Contrattazione

Il reddito è d’impresa ma il fisco sia neutro

di Dario Deotto e Luigi Lovecchio

Non è ancora sopita l’eco della pronuncia della Cassazione (la 7407/2021) sulla natura del reddito delle Stp, il quale dovrebbe, secondo i giudici, essere verificato caso per caso (se d’impresa o di lavoro autonomo).

Ma non solo: da più parti la pronuncia ha ricevuto inaspettati consensi. Il fatto è che non si comprende dove finisca il consenso e dove inizi l’auspicio. Circa il primo, tecnicamente si fa presto a farlo scemare: non vi è dubbio, infatti, che le norme di legge (articoli 6 e 81 del Tuir) stabiliscano per presunzione assoluta che il reddito delle società di persone e di capitali - e quindi anche delle Stp costituite sotto tale forma - costituisce reddito d’impresa.

Ma sorprende – a dire la verità – anche l’auspicio che, magari attraverso una norma di legge, si pervenga a stabilire che il reddito della Stp risulti determinato con le regole di quello di lavoro autonomo (articolo 54 del Tuir). In proposito, va ricordato che in passato si ebbe già un tentativo legislativo per far sì che il reddito delle Stp costituite sotto forma di società commerciali venisse qualificato come reddito di lavoro autonomo. Accadde nel 2014 con lo schema di decreto legislativo in materia di semplificazioni fiscali, poi confluito nel Dlgs 175/2014.

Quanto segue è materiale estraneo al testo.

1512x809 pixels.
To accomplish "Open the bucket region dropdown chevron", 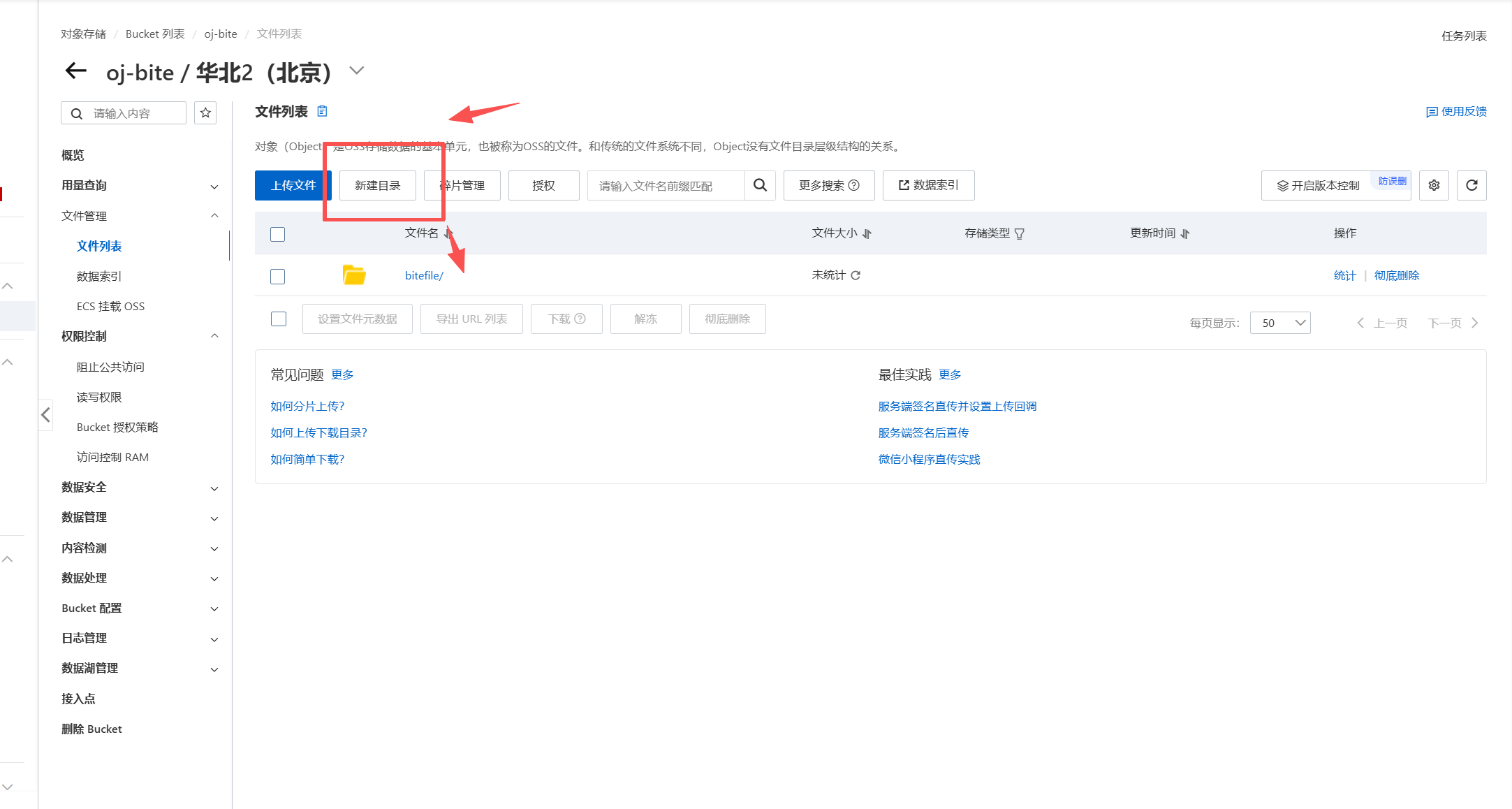I will pos(357,71).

In quell’occasione la commissione Finanze della Camera evidenziò correttamente che inquadrare il reddito delle Stp tra quelli di lavoro autonomo avrebbe determinato, in particolare per le società di capitali, un “doppio binario” rispetto alla normativa civilistica e contabile, sottolineando, così, che la norma proposta rischiava di risultare una eccessiva complicazione.

Probabilmente i sostenitori del reddito per cassa non considerano, quindi, le implicazioni civilistiche che sono proprie della veste giuridica delle società commerciali, per cui anche delle Stp costituite in tale forma. Peraltro, non è affatto detto che il reddito per cassa risulti sempre più conveniente: molti pensano che, a norma dell’articolo 54 del Tuir, “si tassa solo quello che si incassa”, ma andrebbe ricordato anche l’altro lato della medaglia, e cioè che si deduce solo quello che si paga e che non sono ammessi in deduzione gli accantonamenti (tranne il Tfr).

Quello che andrebbe compreso è che la Stp si presta ottimamente alla crescente necessità di aggregazione e di specializzazione professionale. Ciò determina la creazione di organizzazioni che si avvicinano molto – o che comunque si dovranno avvicinare molto – a quello di talune realtà imprenditoriali. Senza contare che nella compagine sociale della Stp possono entrare a far parte – nei limiti di legge – soggetti che non svolgono attività professionali.

In tutto questo è evidente che un certo tipo di struttura esige anche un’organizzazione contabile e, quindi, fiscale, che non può essere quella di uno studio professionale individuale. Piuttosto è ora che si sblocchino le varie iniziative di legge che stabiliscono la neutralità fiscale delle aggregazioni professionali, così da incentivarle.